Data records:

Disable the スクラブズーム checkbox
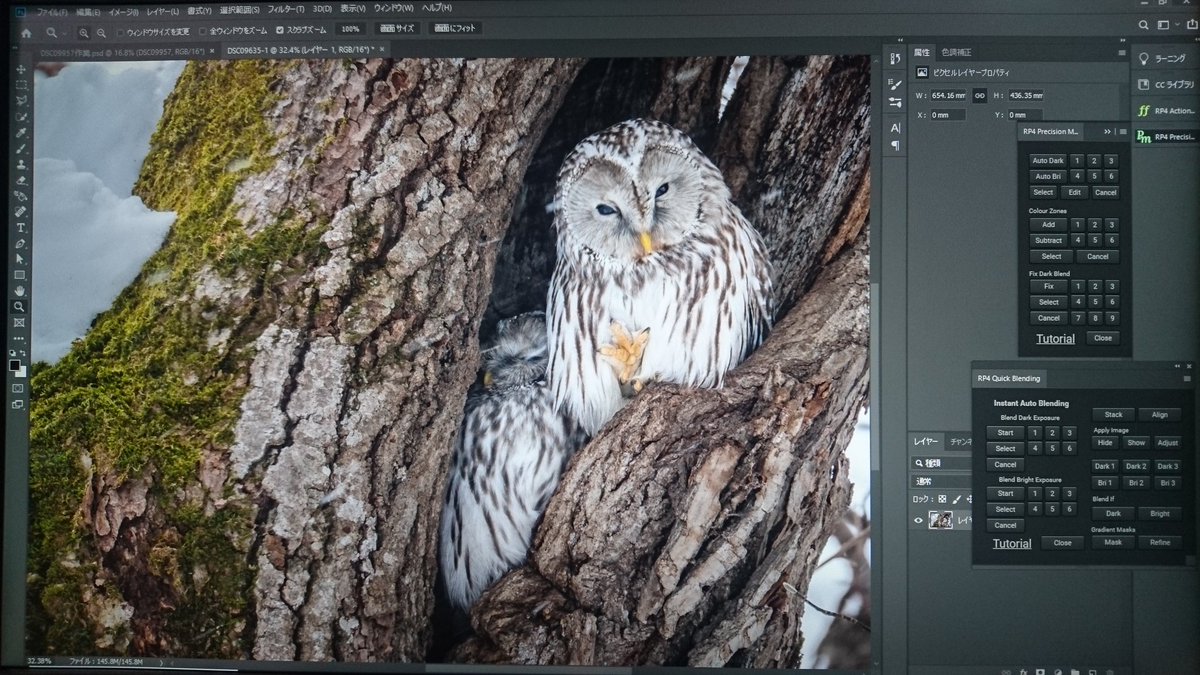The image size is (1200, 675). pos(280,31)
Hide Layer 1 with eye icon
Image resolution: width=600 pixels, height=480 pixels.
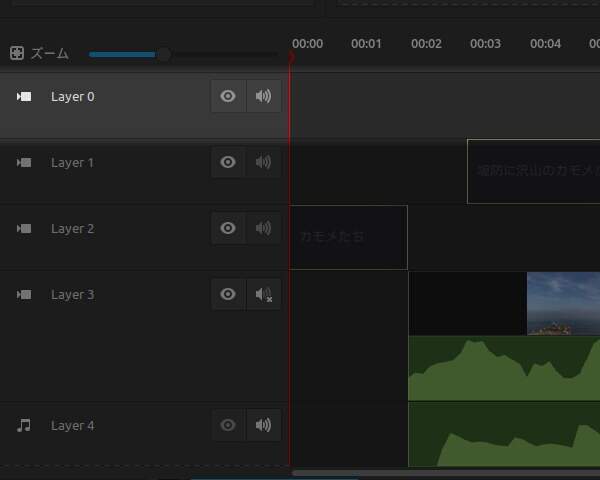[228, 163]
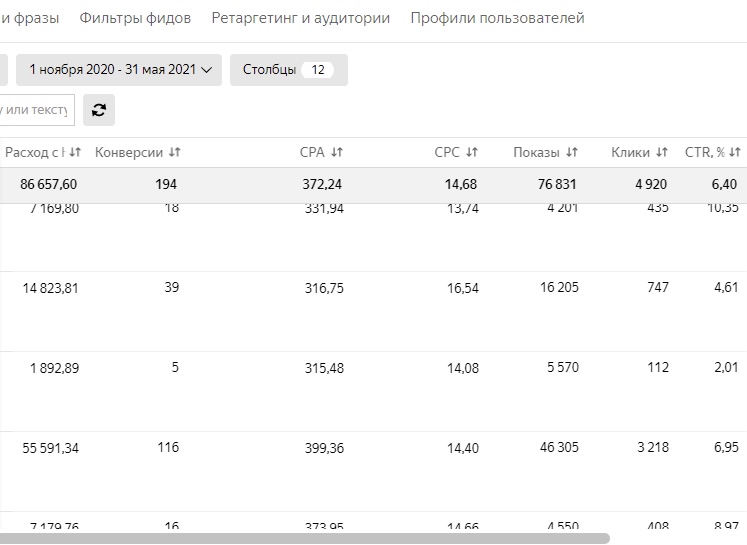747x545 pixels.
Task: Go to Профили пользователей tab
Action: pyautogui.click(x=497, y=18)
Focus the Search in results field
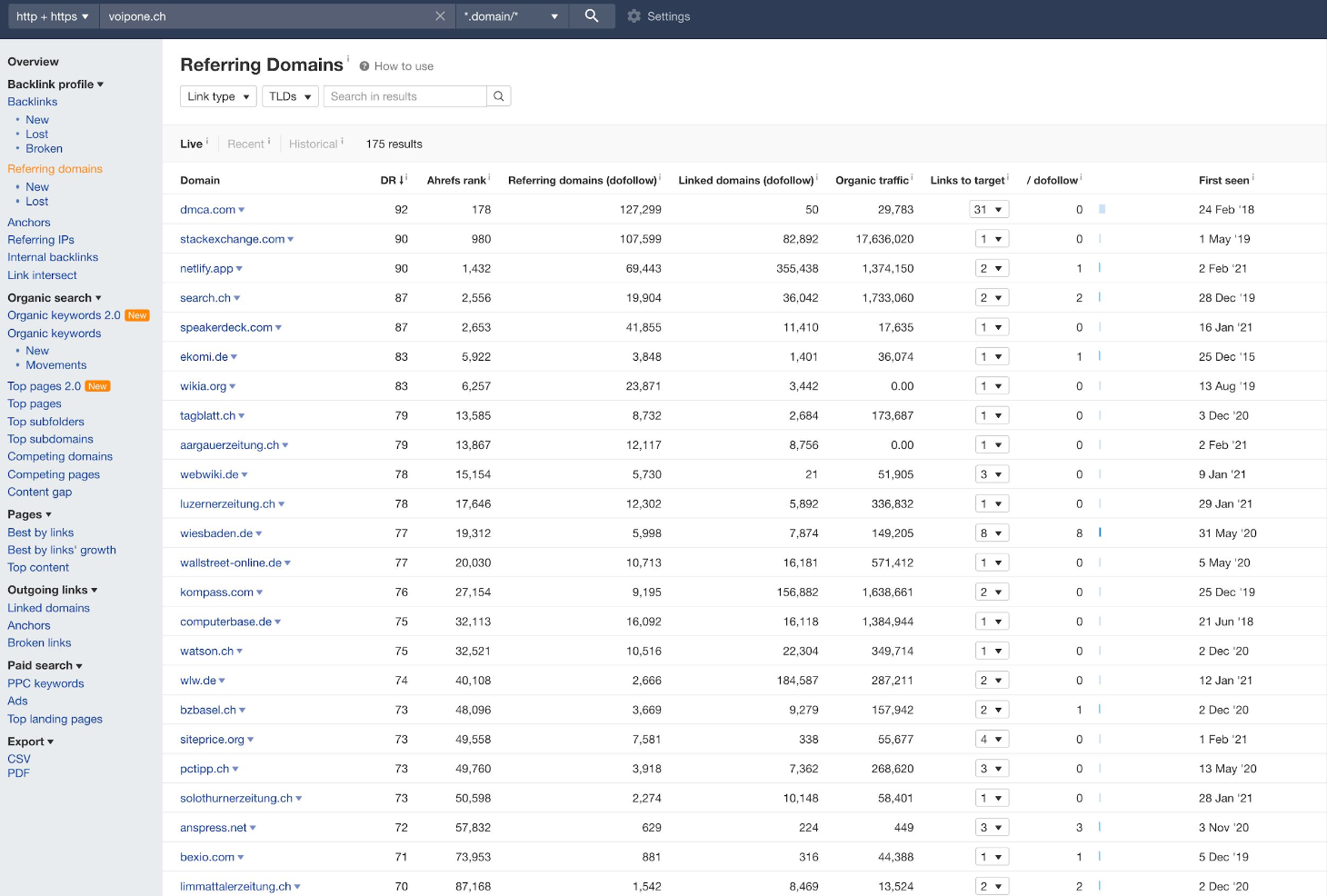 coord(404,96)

What is being asked:
Transcribe all data precisely. Pictures are not copied.

Written response:
Disable the スクラブズーム checkbox
The image size is (1200, 675). pos(280,31)
Hide Layer 1 with eye icon
Image resolution: width=600 pixels, height=480 pixels.
[228, 163]
747x545 pixels.
Task: Go to Профили пользователей tab
Action: pyautogui.click(x=497, y=18)
Focus the Search in results field
 coord(404,96)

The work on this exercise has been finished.